Weak reference is not the class we have to use directly. There is a class named WeakHashMap that refers to the key objects using soft references. This is actually what we need. When we intern an object and want to see if it is already in the pool we search all the objects to see if there is any equal to the actual one. A map is just the thing that implements this search capability. Holding the keys in weak references will just let the GC collect the key object when nobody needs it.

We can search so far, which is good. Using a map we also have to get some value. In this case we just want to get the same object, so we have to put the object into the map when it is not there. However putting there the object itself would ruin what we gained keeping only weak references for the same object as a key. We have to create and put a weak reference to the object as a key.

WeakPool

After that explanation here is the code. It just says if there is an object equal to the actual one then get(actualObject) should return it. If there is none, get(actualObject) will return null. The method put(newObject) will put a new object into the pool and if there was any equal to the new one, it will overwrite the place of the old one with the new.

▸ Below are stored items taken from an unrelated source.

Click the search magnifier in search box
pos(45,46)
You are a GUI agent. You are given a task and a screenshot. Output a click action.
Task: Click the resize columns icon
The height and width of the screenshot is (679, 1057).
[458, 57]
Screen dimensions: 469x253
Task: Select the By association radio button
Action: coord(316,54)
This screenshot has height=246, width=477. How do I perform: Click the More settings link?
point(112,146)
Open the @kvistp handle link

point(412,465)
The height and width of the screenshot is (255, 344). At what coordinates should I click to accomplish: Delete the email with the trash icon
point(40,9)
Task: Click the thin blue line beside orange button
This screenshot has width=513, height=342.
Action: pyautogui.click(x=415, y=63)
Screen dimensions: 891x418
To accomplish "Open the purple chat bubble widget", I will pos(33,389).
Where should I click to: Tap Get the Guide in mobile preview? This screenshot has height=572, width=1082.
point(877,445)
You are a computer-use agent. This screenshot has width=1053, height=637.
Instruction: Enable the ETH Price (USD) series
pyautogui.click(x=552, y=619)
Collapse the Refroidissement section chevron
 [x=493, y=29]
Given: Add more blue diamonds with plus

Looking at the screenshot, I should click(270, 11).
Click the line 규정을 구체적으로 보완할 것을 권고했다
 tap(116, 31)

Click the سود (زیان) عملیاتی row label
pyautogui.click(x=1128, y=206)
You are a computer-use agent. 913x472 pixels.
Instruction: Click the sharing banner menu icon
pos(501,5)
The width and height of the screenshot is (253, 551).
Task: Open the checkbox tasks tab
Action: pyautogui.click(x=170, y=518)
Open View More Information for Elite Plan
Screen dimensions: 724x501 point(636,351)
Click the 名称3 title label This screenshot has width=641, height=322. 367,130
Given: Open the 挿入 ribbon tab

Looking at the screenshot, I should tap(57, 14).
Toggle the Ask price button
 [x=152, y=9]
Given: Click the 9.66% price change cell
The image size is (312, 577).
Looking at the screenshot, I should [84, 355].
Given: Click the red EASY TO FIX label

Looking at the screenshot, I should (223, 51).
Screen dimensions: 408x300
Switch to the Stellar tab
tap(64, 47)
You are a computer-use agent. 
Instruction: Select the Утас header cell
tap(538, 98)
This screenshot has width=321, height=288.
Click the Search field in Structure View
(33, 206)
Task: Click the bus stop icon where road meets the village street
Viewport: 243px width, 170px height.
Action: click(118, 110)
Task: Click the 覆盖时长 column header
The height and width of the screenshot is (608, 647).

public class WeakPool<T> {
  private final WeakHashMap<T, WeakReference<T>> pool = new WeakHashMap<T, WeakReference<T>>();
  public T get(T object){
      final T res;
      WeakReference<T> ref = pool.get(object);
      if (ref != null) {
          res = ref.get();
      }else{
          res = null;
      }
      return res;
  }
  public void put(T object){
      pool.put(object, new WeakReference<T>(object));
  }
}

InternPool

The final solution to the problem is an intern pool, that is very easy to implement using the already available WeakPool. The InternPool has a weak pool inside, and there is one single synchronized method in it intern(T object).

public class InternPool<T> {
  private final WeakPool<T> pool = new WeakPool<T>();
  public synchronized T intern(T object) {
    T res = pool.get(object);
    if (res == null) {
        pool.put(object);
        res = object;
    }
    return res;
  }
}

The method tries to get the object from the pool and if it is not there then puts it there and then returns it. If there is a matching object already there then it returns the one already in the pool.

Multi-thread

The method has to be synchronized to ensure that the checking and the insertion of the new object is atomic. Without the synchronization it may happen that two threads check two equal instances in the pool, both of them find that there is no matching object in it and then they insert their version into the pool. One of them, the one putting its object later will be the winner overwriting the already there object but the looser also thinks that it owns the genuine single object. Synchronization solves this problem.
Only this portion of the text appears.